Theres a lot of hype about GPUs and NVIDIA, but how much do you know about TPUs?

image[1]-ML acceleration guide: TPUs vs GPUs For Windows 7,8,10,11-Winpcsoft.com
image[2]-ML acceleration guide: TPUs vs GPUs For Windows 7,8,10,11-Winpcsoft.com
Rack with TPUs (left) and GPUs (right)

The article contains code examples, which you can find at the end

Rise of GPUs

Graphics processing units have been around for quite some time. Its job is to render 2D and 3D graphics in millions of pixels, calculate their color, texture and lighting, and send them to your monitor. For a 60 Hz monitor, this means images are rendered 60 times per second.

Rendering graphics is one thing, but developing code to deal with GPUs was a bit more difficult. Until NVIDIA released CUDA (Compute Unified Device Architecture) dans 2006, which allows scientific researchers and developers working in areas that require extensive parallel mathematics to leverage the capabilities of a GPU. With the advent of machine learning in the early 2010s, it was discovered that massively parallel mathematics was exactly what ML engineers needed to train deep neural networks. Since then, CUDAs focus has shifted more towards optimization for machine learning and AI workloads.

Because GPUs were commercially available and relatively inexpensive at the time, the barrier to entry was low. An ML engineer could train models on their NVIDIA graphics card during the day and jump into a League of Legends game on the same hardware at night.

Honorable mention

AMDs GPUs with Radeon Open Compute (ROCm) in an open source software stack designed to compete in the AI ​​ecosystem.
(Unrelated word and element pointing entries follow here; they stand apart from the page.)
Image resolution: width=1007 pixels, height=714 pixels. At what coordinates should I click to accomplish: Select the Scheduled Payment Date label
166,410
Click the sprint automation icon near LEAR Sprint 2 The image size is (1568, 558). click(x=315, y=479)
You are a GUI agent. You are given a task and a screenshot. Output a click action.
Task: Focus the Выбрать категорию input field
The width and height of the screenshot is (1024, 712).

Although it is not as popular as CUDA, this gap is closing Meta recently signed a deal to expand its existing partnership with AMD.

Tensor processing unit

In the early 2010s, Google predicted that the growing demands of its AI workloads, particularly the rapid adoption of deep learning in products such as search and photos, would require its data center computing capacity to double approximately every year and a half. Instead of scaling generic hardware indefinitely, Google looked for a more efficient solution designed specifically for neural network computation, and so the Tensor Processing Unit (TPU) was born. The TPU is a custom application-specific integrated circuit (ASIC) designed by Google specifically to accelerate AI workloads and will be deployed internally starting in 2015. By specializing hardware in the dense matrix operations at the heart of neural networks, TPUs achieve significantly better performance per watt than general-purpose CPUs or GPUs, reducing both power consumption and cooling requirements at data center scale.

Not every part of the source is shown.